→ Goals:
- a) From the article about Stephen Miller's legal group, list the things the group's mission statement says are being systematically dismantled.
- b) According to the article about Stephen Miller's legal group, what designation has the group applied to the IRS for?
- c) Reproduce verbatim everything in the article about Stephen Miller's legal group from "This former Trump" down to "people whenever possible.".

→ Quoted passage:
──────────────────────────────

This former Trump aide just launched a new group -- and it's both pathetic and shady as hell
Stephen Miller speaks to NBC News (screen grab)

Former White House senior advisor Stephen Miller appeared on Fox News today to hawk a new conservative legal group he has formed to sue the Biden administration on behalf of white people whenever possible.

During an interview by Fox host Maria Bartiromo, Miller's advised listeners "to go to aflegal.org to find out more, that's aflegal.org and you learn all about it" with regard to his America First Legal Foundation (AFL).

So I did.

I can't say for sure that I really "learned all about it." No doubt, the basic mission's clear enough:

"Fight Back Against Lawless Executive Actions and the Radical Left."

It continues: "All citizens deserve a government that puts their needs and their country first. This is the system of law established by our Founding Fathers. America First principles are now under attack like never before. Our security, our sovereignty, and our liberty are being systematically dismantled. There is only way to stop the constant onslaught from the radical liberals in Washington: take them to court. And that is what we are here to do."

Understood. But once you click on "Join the Fight," things get a bit murkier. For example, right above the opportunity to donate is a disclosure that this group -- formed to take on radical liberals by suing them-- has an application pending with the IRS to become designated a 501 (c) (3) tax-exempt organization.

──────────────────────────────

→ Material provided:
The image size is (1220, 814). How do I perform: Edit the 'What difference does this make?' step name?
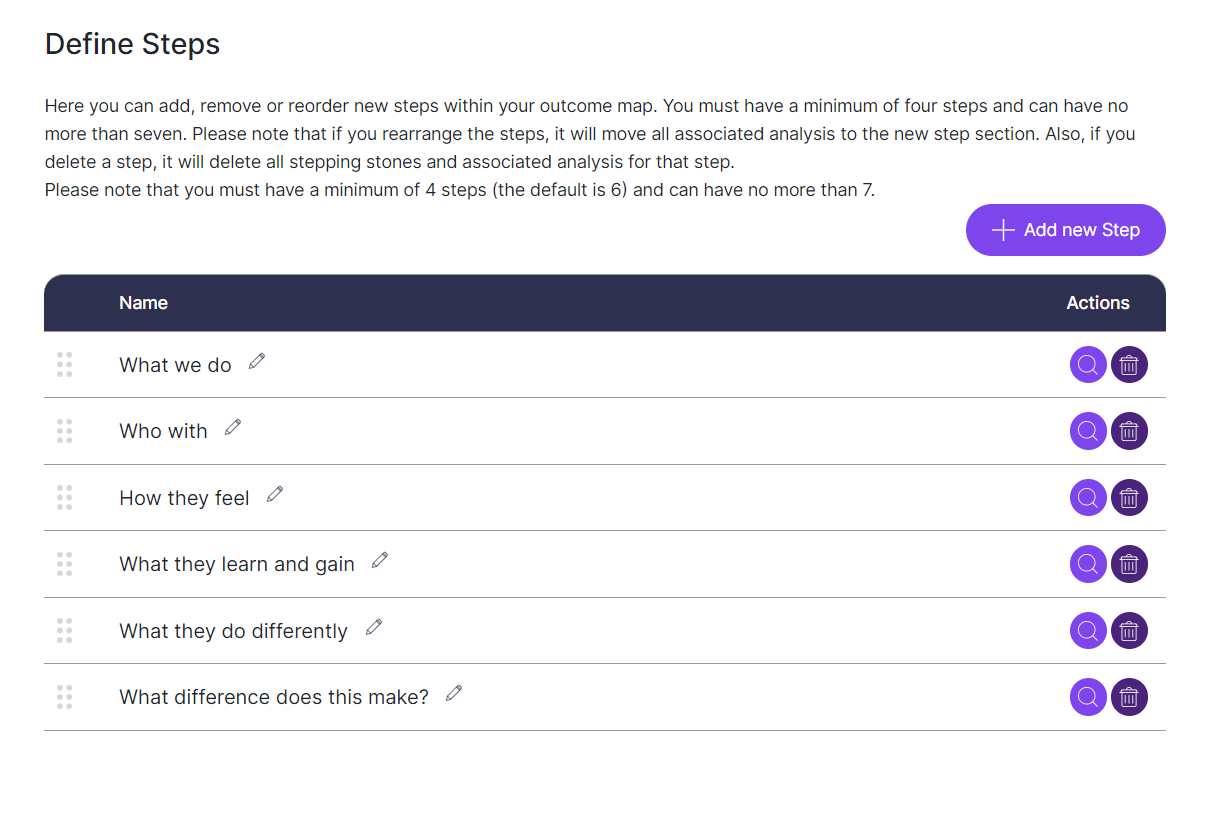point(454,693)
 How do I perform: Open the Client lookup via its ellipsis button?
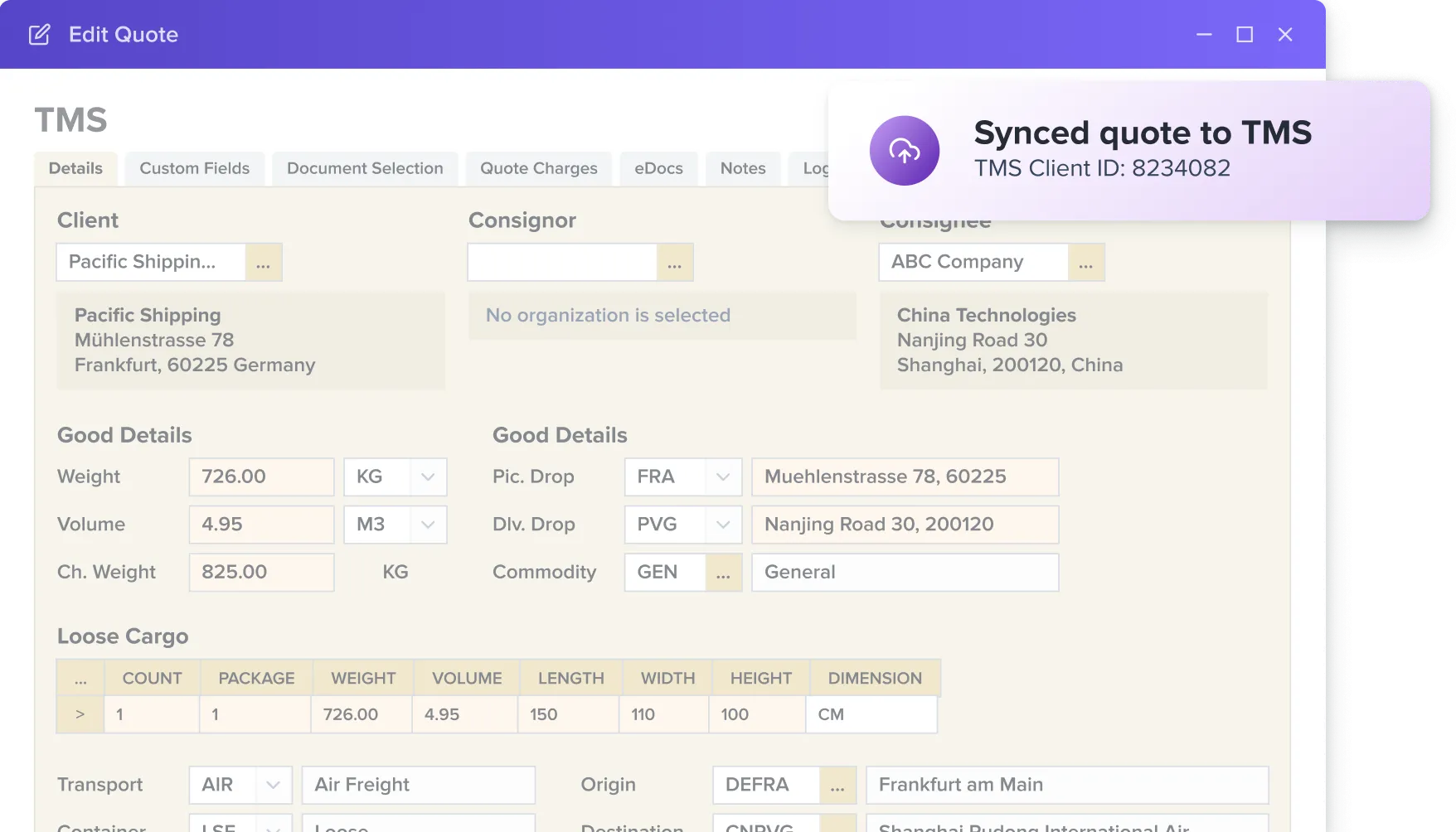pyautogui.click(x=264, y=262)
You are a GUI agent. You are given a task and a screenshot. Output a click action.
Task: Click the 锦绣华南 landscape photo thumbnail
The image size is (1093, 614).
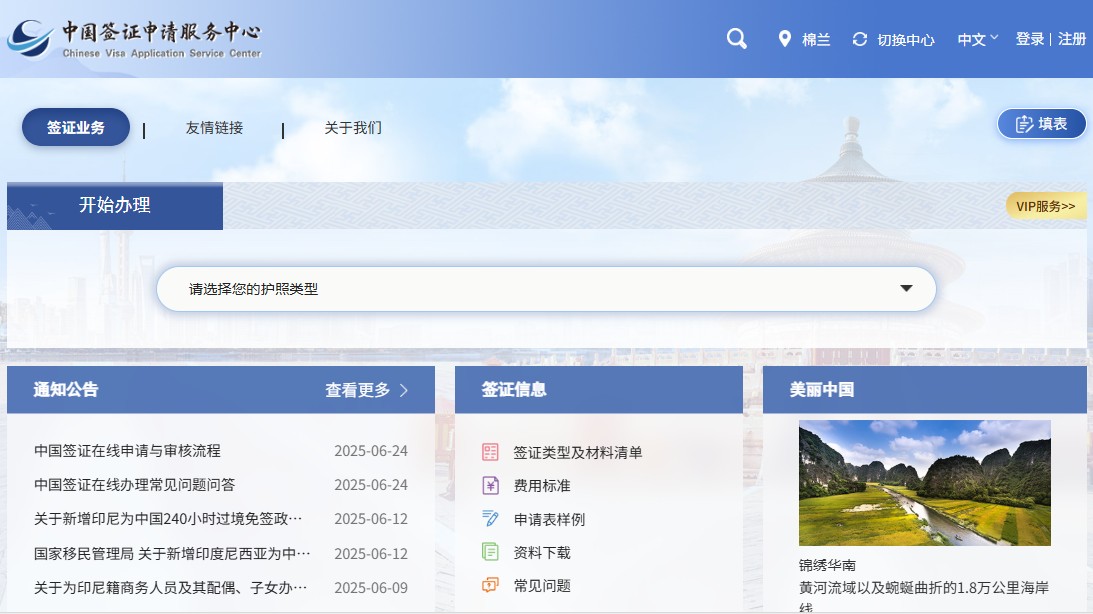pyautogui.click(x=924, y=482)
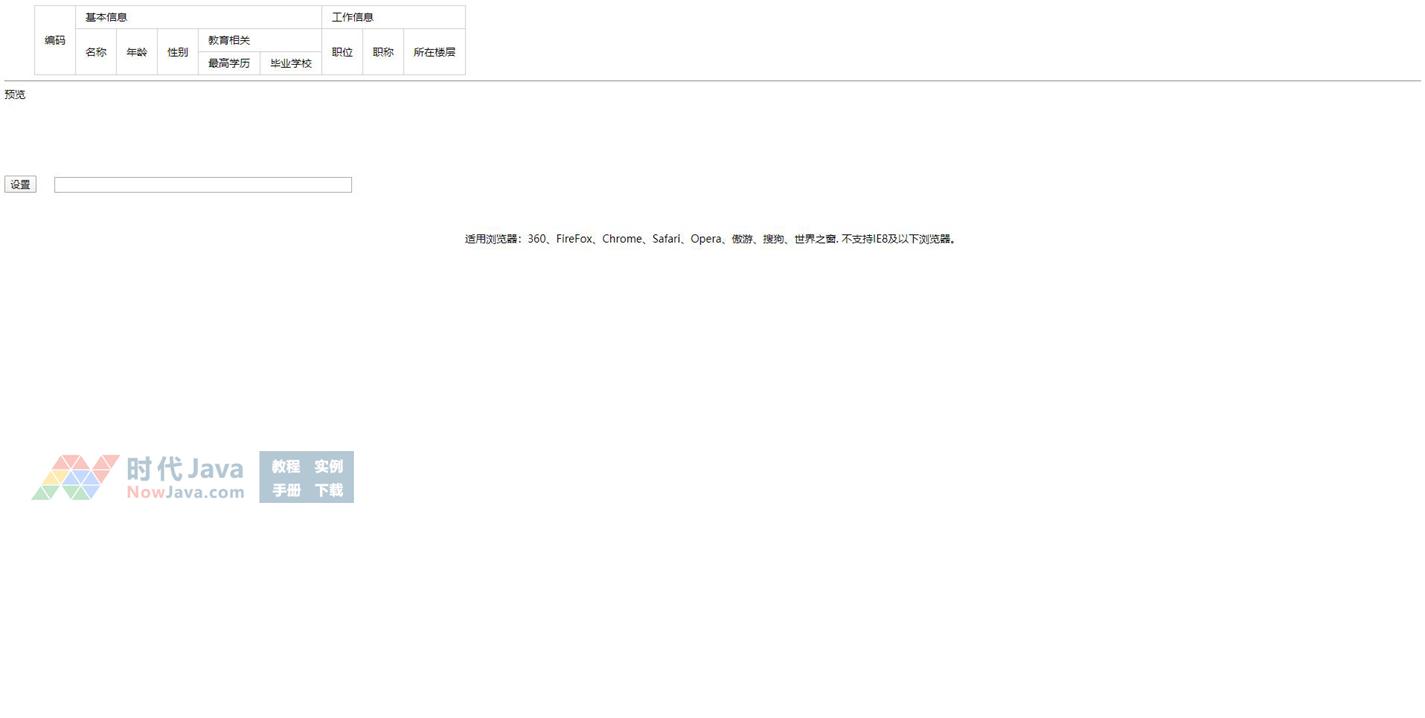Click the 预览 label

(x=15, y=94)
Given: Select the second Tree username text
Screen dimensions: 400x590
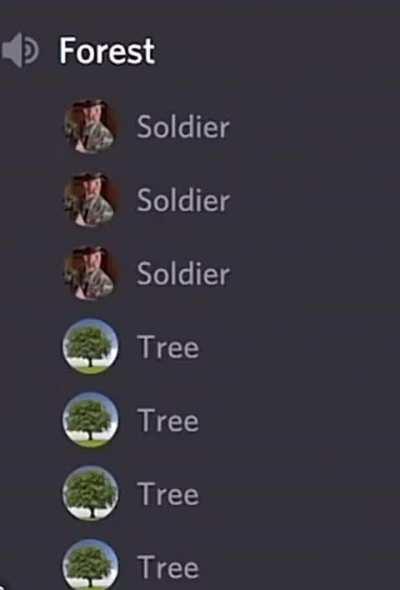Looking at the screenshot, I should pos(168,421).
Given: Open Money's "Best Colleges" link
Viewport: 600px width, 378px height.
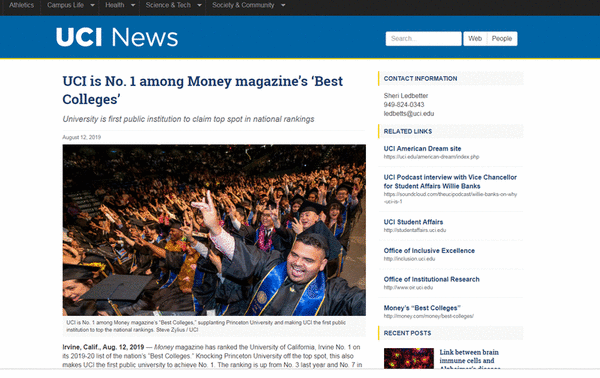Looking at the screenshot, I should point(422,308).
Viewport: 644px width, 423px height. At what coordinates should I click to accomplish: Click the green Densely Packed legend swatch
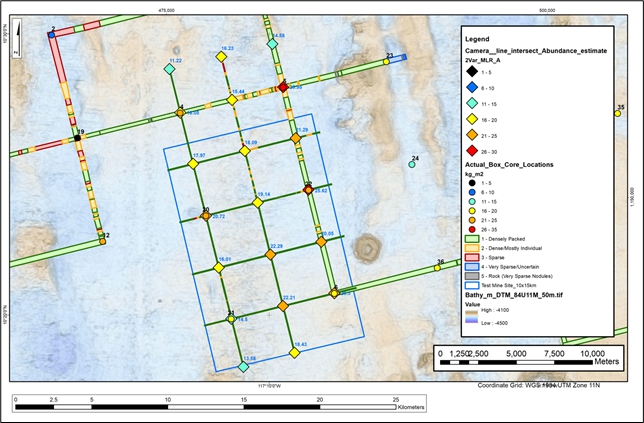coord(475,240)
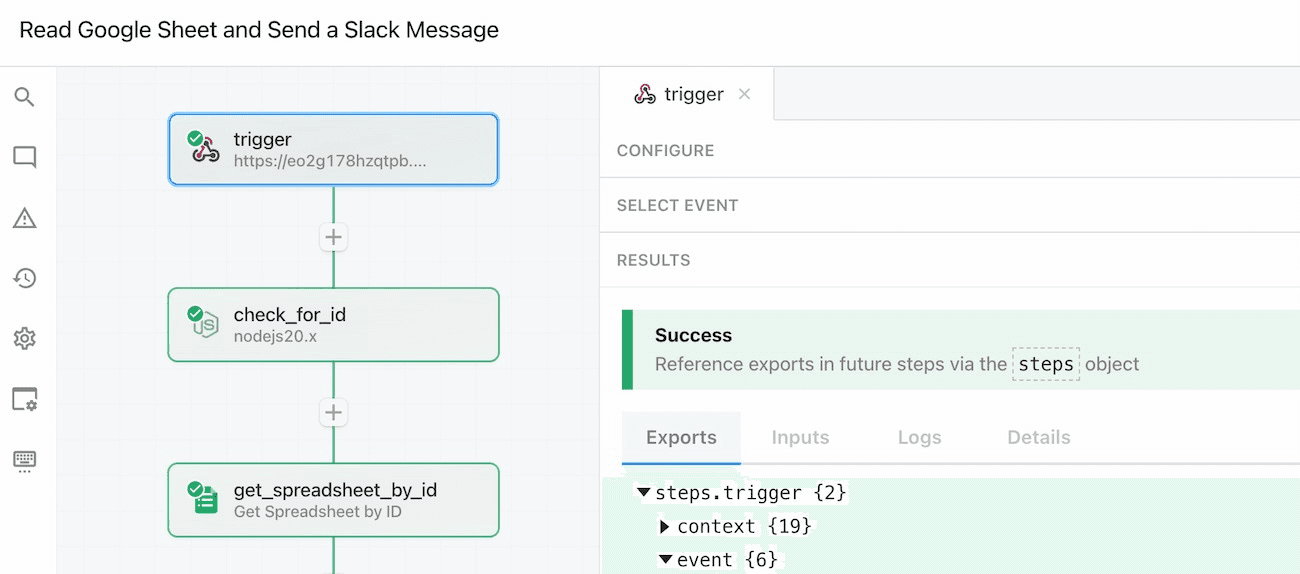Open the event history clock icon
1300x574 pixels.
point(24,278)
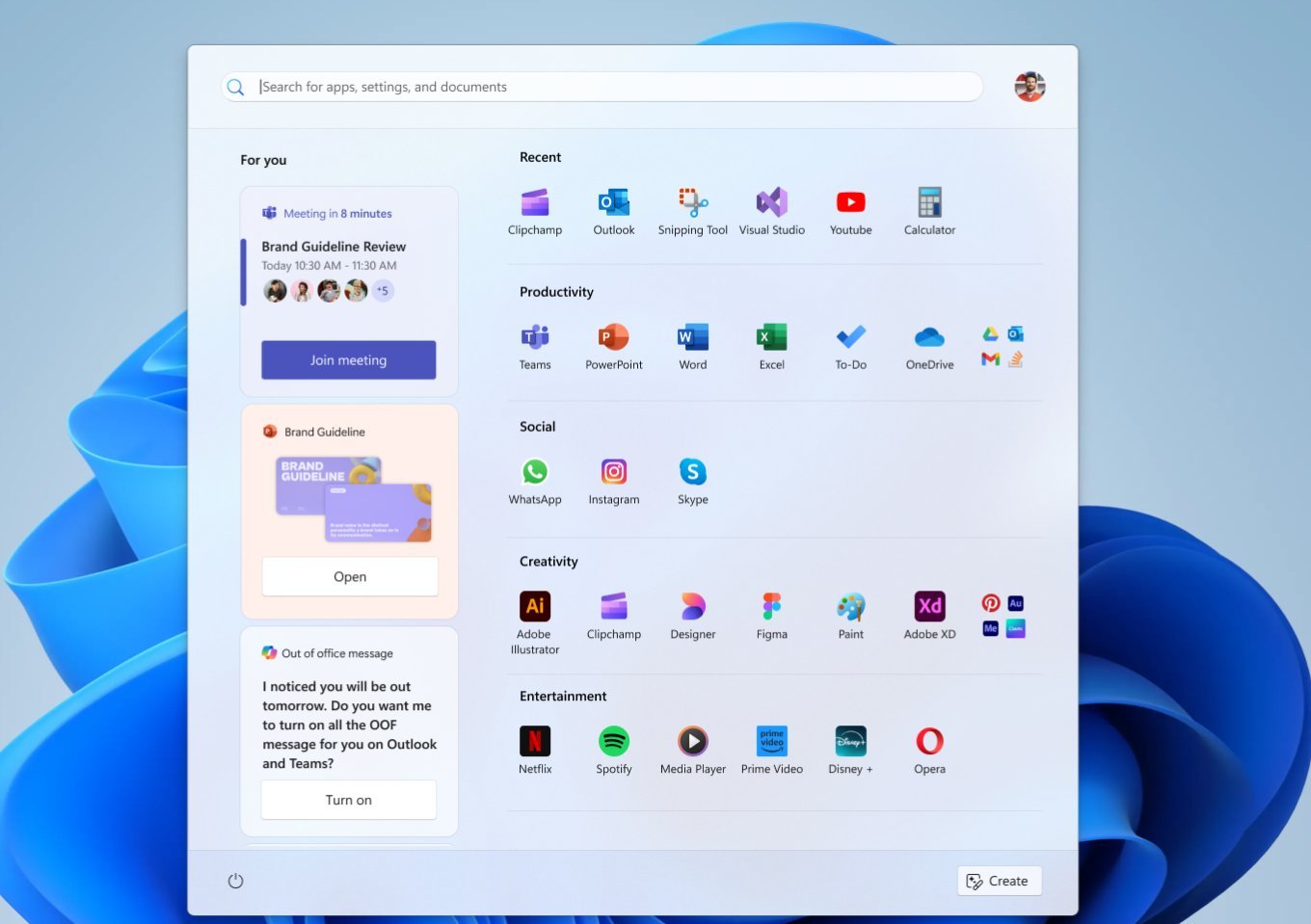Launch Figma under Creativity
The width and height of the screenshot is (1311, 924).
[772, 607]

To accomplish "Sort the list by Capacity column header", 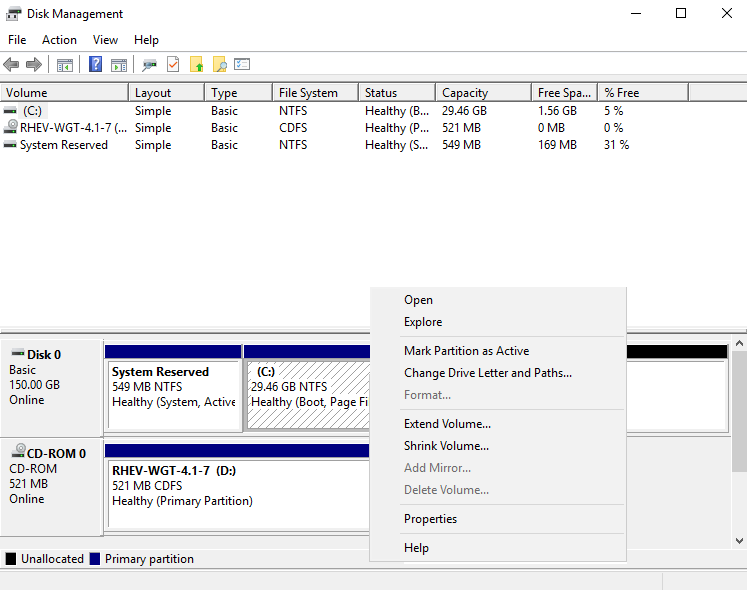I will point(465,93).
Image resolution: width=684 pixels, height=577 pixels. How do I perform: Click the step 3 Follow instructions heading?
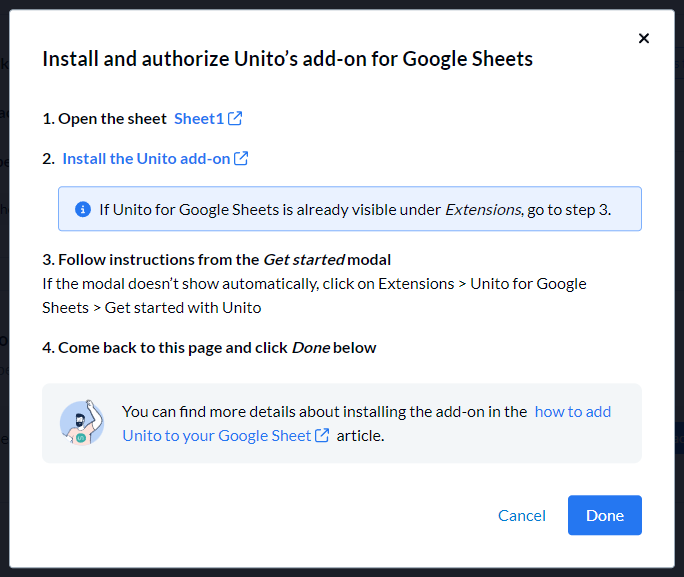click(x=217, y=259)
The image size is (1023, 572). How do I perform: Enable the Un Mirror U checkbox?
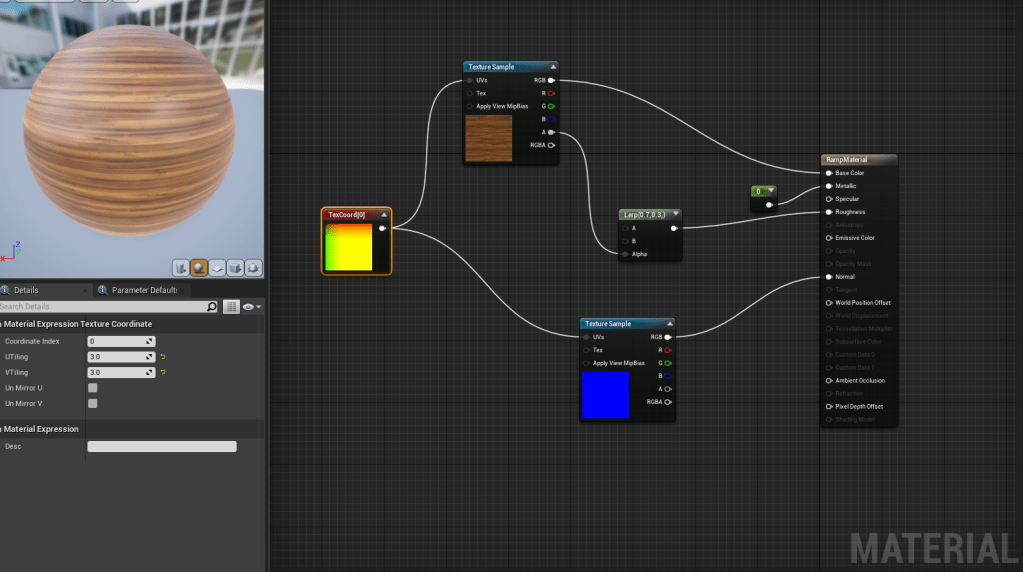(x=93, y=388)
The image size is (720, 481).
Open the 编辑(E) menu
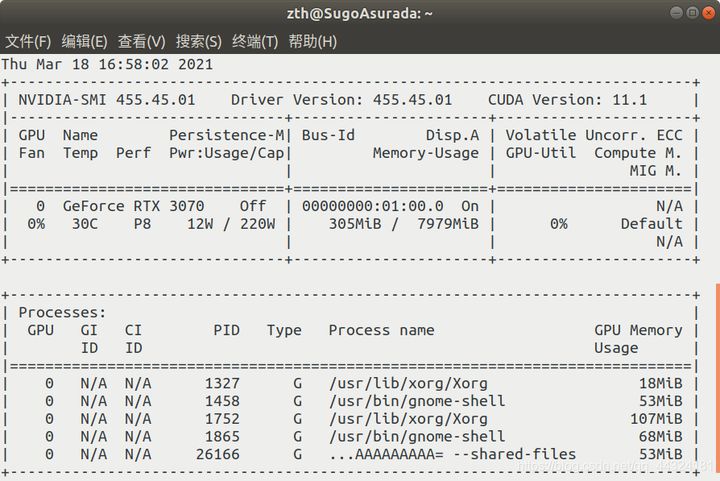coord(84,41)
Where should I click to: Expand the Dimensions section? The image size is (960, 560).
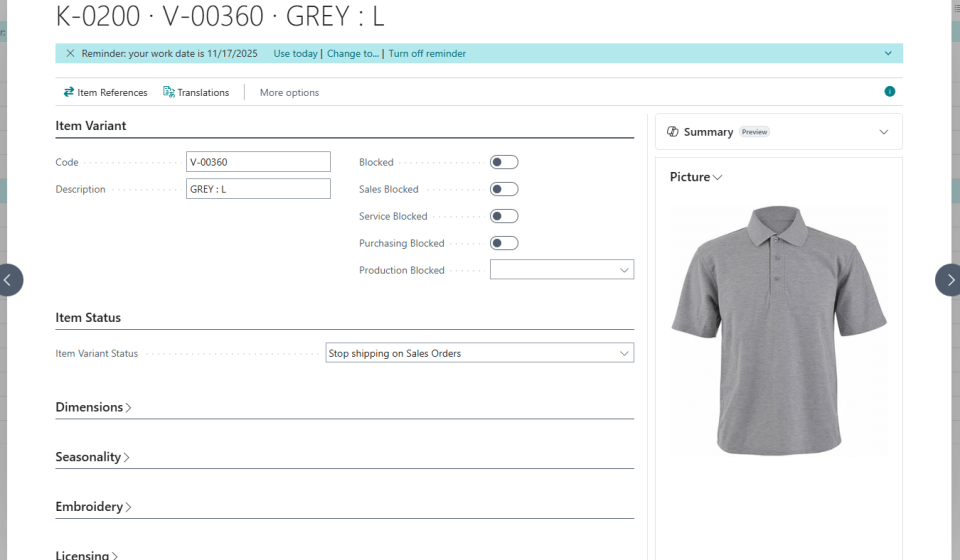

──────────────────────────────

→ Complete answers:
- a)
- Our security
- Our sovereignty
- Our liberty

- b) Designation as a 501 (c) (3) tax-exempt organization.

- c)
This former Trump aide just launched a new group -- and it's both pathetic and shady as hell
Stephen Miller speaks to NBC News (screen grab)

Former White House senior advisor Stephen Miller appeared on Fox News today to hawk a new conservative legal group he has formed to sue the Biden administration on behalf of white people whenever possible.